──────── FRAGMENTO PARA LEER ────────

No soy partidario de derrumbar estatuas. Ni de trasladarlas como se
acaba de hacer con la de Juana Azurduy.
En el caso concreto del bronce ecuestre del general Julio Argentino Roca
emplazado en la intersección de Diagonal Sur y las calles Perú y Alsina, es
sabido que desde tiempo atrás hay un movimiento de opinión que postula su
retiro a iniciativa del historiador y periodista Osvaldo Bayer, que dicho en
lunfardo “la sabe lunga” sobre injusticias sociales y matanzas a manos de los poderosos.
Ese repudio a Roca se lo viene haciendo en solidaridad con los pueblos
originarios aniquilados en la
Campaña del Desierto, de sus sobrevivientes de entonces
reducidos a servidumbre en la isla Martín García y de sus descendientes invisibilizados hasta
hoy, más allá de la letra de la Constitución Nacional
según su reforma de 1994.

──────── EXTRACTO DE FUENTE ────────

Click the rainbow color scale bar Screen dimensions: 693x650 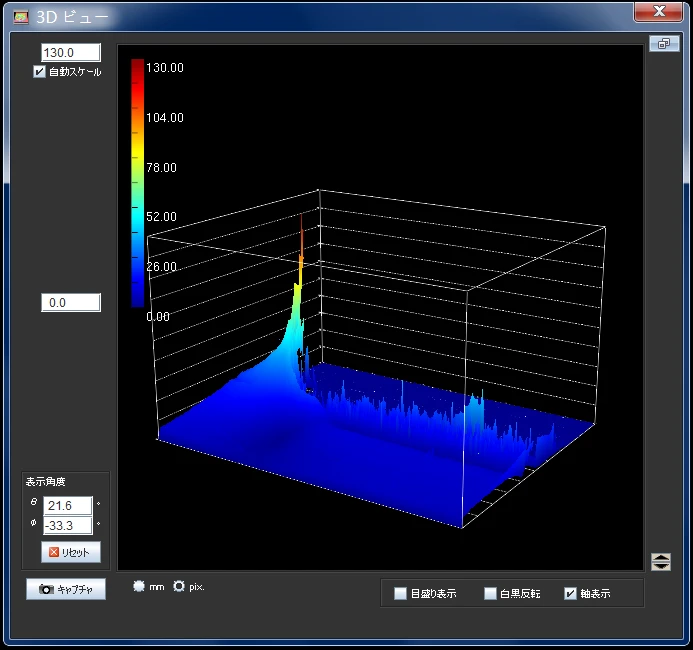click(137, 180)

────────

• **TRABAJO REQUERIDO**:
Por favor, transcribe sin cambios el pasaje del texto sobre la estatua de Roca que comienza con las palabras "En el caso concreto" y termina con "reforma de 1994.".

• **SOLUCIÓN DEL EJERCICIO**:
En el caso concreto del bronce ecuestre del general Julio Argentino Roca
emplazado en la intersección de Diagonal Sur y las calles Perú y Alsina, es
sabido que desde tiempo atrás hay un movimiento de opinión que postula su
retiro a iniciativa del historiador y periodista Osvaldo Bayer, que dicho en
lunfardo “la sabe lunga” sobre injusticias sociales y matanzas a manos de los poderosos.
Ese repudio a Roca se lo viene haciendo en solidaridad con los pueblos
originarios aniquilados en la
Campaña del Desierto, de sus sobrevivientes de entonces
reducidos a servidumbre en la isla Martín García y de sus descendientes invisibilizados hasta
hoy, más allá de la letra de la Constitución Nacional
según su reforma de 1994.